Apparently, when I impersonate conservatives, I do it with a southern US accent (e.g., “‘Merica!”, “Don’t mess with Texas!”, etc.). I don’t intentionally adopt the accent. In fact, I never even knew I was doing it until my partner pointed it out to me! Without my partner’s third-person perspective, I might never have noticed. I might have just continued mocking people with southern accents. In fact, that wouldn’t be surprising given what we learned in this series [Part 1 – Part 5]. So if we want to do something about our biases, then we would do well to seek this kind of third-personal feedback. Let’s call it bias feedback.
The bias feedback I received from my partner can be characterized as bottom-up and informal. Bottom up because it came from a peer rather than from a position of authority. And informal because it happened freely in ordinary conversation rather than as part of some kind of compulsory process. Many people are uncomfortable with informal, bottom-up feedback. So if informal, bottom-up feedback is to be accepted in some contexts, then it might have to be integrated into that context’s culture. There might be a few ways to do this.
Open yourself to feedback
Many behaviors, habits, decisions, and institutional processes are hidden from the public, so they simply can’t benefit from others’ perspective. So if you want to benefit from bias feedback, then you have to create opportunities for feedback — ideally from people that are very different from you. After all, people who share all of your biases won’t be any more likely to notice your biases than you will. So, for example, if you are on a selection committee, then you could make the entire selection process and selection data available to the public. If there are opportunities to improve the process, people will quickly spot them for you.
Some people feel sheepish giving unsolicited bias feedback. They need to be prompted. So prompt them. For example, if you are a conference organizer, then solicit anonymous bias feedback from participants. And be specific with your questions. E.g., On a scale of 1-10 how well did this conference do to include underrepresented academics? What might the conference organizers do to make the conference more inclusive?
Take feedback well
When someone gives you bias feedback — solicited or not — take it to heart. Pay attention to the details of their observations. Ask for clarification if necessary.
Use the feedback
What do you do with bias feedback? First, you think about how to adjust your behavior, decisions, processes, etc. Then you make a plan to implement these adjustments. And then you do something to force yourself to follow through on the plan. You should do all of this ASAP. For instance, if you’re a teacher and someone points out that you assign material from only white men, then find material from a more diverse group of people (right away) and update your syllabus (right away) so that it’s ready to go next time you teach the class.
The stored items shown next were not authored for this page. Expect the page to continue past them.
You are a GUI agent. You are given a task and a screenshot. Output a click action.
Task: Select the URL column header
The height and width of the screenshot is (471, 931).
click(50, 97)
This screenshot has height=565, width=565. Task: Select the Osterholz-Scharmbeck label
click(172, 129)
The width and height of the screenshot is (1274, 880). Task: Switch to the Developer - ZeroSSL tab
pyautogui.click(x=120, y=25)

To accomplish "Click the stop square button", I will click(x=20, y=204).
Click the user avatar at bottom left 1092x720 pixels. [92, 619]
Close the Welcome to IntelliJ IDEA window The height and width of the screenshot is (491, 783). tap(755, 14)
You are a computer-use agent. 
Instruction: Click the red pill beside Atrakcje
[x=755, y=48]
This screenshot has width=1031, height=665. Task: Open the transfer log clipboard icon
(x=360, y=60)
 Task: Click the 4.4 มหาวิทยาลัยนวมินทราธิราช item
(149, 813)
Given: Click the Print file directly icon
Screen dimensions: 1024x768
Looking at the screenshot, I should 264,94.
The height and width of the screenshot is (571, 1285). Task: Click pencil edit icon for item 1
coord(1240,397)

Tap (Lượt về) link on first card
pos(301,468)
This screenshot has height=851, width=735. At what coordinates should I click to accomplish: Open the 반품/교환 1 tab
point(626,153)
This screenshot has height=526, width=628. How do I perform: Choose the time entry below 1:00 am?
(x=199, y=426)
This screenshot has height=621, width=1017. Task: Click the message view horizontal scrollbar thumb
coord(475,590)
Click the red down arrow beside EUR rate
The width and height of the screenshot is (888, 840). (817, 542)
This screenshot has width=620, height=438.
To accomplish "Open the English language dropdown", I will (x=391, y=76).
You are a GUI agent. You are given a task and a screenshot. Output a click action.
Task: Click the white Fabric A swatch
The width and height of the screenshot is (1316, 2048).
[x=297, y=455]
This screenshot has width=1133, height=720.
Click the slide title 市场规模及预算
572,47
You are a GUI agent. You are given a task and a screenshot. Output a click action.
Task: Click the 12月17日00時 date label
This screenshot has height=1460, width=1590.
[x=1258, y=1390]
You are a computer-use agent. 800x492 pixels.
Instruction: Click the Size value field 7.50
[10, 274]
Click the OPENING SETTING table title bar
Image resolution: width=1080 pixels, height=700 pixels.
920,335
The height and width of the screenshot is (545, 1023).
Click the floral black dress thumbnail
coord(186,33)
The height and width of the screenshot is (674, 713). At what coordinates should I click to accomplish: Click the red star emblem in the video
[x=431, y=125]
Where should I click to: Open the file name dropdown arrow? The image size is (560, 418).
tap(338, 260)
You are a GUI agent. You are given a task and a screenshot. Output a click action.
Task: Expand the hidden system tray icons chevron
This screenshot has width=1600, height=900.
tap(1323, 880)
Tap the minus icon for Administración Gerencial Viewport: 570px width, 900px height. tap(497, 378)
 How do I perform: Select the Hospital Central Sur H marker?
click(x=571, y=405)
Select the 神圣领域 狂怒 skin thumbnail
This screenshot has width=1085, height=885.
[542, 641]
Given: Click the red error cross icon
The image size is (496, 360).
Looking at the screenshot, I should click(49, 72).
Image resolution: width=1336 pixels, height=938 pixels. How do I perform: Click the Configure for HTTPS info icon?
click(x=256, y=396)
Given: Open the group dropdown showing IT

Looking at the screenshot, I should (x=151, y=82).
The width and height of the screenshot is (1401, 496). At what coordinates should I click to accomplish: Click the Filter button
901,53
Thank the people who give you bias feedback. Buy them lunch. Give them all the cash in your pocket. Promote them. Do something to make feedback experiences positive. Remember, the point is to help people become more comfortable giving feedback.
Now let’s say you’ve already got this culture of bias feedback in place. What do you do when you notice obvious instances of bias?
The bottom-up approach
My advice is short and sweet: when you notice it, address it. Exactly how to best do this will obviously depend on context. It may or may not be best to address the situation immediately. It may or may not be best to address the situation publicly. It may or may not be best to address the situation directly. But you can probably figure out a sensible course of action. Here are some basics.
Take note. Let’s say you notice me repeatedly not call on females when I am fielding questions after a presentation. Jot down your observation. And consider relaying your observation to me directly. Why? Well, your bias feedback might help me become more self-aware. That might help me realize that I need to institute preemptive measures (e.g., have someone else field questions for me).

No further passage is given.